TASK TO COMPLETE: Return all lines below containing the word "computer".

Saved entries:
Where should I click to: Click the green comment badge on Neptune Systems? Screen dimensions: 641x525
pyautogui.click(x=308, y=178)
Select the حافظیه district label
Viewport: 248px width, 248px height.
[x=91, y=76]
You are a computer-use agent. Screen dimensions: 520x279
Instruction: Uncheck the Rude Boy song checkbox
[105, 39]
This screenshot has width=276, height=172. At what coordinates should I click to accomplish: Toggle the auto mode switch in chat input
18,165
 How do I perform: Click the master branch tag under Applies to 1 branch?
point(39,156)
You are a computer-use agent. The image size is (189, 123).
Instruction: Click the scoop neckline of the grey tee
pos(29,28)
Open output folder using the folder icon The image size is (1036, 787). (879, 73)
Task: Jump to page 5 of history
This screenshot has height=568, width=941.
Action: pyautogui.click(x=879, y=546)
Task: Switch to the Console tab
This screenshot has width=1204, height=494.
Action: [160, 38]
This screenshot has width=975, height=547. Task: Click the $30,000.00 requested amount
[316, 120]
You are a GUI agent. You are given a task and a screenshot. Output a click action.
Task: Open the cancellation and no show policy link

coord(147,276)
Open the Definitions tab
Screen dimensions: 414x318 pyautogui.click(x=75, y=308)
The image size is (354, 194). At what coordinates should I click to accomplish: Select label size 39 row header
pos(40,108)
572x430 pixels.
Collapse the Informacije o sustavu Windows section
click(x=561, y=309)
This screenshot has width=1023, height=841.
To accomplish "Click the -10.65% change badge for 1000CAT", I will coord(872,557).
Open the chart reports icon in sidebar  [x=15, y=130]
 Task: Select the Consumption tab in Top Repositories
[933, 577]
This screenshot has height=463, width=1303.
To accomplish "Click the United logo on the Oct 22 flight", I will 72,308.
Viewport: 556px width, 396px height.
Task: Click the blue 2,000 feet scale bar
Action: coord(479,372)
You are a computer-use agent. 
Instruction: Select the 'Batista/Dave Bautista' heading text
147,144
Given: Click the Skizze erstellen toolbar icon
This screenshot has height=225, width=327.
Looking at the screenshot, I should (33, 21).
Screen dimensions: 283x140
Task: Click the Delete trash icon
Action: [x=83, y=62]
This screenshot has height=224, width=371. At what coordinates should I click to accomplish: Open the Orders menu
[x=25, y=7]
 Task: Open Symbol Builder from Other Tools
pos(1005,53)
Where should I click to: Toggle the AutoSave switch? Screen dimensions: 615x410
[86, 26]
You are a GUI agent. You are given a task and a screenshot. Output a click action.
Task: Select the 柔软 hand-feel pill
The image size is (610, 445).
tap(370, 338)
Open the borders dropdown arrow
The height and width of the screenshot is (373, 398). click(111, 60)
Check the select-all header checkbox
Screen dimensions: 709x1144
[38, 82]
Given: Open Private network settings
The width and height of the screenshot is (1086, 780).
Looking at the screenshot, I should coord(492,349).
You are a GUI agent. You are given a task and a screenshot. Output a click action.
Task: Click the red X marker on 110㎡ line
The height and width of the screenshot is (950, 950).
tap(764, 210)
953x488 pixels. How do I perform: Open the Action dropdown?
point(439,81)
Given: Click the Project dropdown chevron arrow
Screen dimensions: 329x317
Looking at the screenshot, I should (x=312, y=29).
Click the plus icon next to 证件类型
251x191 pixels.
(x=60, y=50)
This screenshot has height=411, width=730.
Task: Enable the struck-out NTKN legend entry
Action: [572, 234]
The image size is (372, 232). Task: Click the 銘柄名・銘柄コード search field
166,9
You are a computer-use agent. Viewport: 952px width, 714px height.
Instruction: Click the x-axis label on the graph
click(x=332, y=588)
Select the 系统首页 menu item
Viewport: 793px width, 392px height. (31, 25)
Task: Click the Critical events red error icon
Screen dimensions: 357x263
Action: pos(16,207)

ANSWER TO THIS PROBLEM:
You are a computer-use agent. Screen dimensions: 520x279
You are a computer-use agent. The image size is (189, 123).
You are a computer-use agent. 
You are a computer-use agent. Viewport: 952px width, 714px height.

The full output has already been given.